*** Block opens ***
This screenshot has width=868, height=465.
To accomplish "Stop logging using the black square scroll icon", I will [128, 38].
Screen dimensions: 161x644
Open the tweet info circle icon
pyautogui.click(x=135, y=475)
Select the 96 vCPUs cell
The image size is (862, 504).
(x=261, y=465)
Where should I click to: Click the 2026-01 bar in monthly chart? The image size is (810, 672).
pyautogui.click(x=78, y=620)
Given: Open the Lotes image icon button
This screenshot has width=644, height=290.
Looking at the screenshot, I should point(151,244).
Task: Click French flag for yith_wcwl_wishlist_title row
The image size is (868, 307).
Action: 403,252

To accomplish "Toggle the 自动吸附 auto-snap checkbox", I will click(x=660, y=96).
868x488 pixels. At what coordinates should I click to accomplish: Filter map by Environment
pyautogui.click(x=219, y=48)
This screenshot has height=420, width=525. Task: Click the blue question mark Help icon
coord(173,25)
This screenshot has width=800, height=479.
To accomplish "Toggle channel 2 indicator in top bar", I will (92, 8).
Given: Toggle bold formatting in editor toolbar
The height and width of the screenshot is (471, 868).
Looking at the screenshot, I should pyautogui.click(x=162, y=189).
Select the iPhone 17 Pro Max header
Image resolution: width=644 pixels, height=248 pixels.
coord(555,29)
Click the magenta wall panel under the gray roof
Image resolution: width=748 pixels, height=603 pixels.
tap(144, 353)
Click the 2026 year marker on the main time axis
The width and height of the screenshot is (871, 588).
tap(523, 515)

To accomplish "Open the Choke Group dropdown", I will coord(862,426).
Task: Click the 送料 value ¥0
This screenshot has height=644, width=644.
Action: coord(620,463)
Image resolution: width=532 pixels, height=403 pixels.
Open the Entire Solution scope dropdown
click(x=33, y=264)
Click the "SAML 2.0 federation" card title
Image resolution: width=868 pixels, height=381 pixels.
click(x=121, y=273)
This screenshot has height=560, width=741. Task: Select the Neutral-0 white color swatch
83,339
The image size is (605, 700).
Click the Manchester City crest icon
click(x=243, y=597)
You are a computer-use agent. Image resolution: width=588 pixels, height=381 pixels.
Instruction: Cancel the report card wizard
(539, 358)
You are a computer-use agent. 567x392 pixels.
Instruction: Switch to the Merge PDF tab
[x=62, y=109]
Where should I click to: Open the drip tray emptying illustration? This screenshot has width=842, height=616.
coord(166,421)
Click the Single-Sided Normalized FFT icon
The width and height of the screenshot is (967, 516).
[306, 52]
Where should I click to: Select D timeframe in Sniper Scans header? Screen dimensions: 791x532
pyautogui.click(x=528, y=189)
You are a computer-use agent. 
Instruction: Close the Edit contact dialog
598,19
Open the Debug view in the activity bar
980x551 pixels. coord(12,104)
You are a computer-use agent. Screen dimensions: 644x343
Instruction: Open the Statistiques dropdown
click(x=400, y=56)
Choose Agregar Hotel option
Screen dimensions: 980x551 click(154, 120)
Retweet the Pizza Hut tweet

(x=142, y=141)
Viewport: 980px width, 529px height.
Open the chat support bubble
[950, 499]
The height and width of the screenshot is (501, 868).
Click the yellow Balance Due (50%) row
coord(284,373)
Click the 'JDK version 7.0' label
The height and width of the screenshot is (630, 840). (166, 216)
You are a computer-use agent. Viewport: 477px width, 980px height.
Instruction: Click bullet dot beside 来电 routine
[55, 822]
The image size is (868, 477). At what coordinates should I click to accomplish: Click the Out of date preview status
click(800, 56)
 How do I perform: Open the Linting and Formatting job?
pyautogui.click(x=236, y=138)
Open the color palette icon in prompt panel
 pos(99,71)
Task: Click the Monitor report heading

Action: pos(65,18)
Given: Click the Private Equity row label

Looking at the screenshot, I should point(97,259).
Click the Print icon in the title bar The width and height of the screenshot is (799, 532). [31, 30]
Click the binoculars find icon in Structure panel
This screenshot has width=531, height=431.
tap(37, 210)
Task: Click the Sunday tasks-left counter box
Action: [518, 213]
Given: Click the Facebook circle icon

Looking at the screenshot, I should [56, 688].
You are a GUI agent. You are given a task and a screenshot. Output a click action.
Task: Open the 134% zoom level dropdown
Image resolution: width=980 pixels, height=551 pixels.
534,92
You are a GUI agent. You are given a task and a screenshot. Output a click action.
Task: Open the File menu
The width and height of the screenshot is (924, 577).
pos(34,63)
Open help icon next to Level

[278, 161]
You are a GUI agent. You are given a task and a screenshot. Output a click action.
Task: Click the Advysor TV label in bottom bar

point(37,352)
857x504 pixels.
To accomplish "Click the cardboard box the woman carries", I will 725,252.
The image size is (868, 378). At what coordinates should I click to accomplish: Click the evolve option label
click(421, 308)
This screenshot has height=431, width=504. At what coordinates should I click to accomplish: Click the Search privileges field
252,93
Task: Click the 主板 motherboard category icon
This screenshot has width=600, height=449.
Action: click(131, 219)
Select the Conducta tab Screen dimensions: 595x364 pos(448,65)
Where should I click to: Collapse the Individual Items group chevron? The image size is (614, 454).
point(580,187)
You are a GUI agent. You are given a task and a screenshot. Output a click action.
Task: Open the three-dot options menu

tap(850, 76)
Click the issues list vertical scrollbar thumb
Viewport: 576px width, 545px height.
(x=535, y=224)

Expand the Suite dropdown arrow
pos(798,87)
*** Block closes ***
### Problem description
What is needed is the number of lines in these entries that include the word "computer"; please give it alone.

### Response
5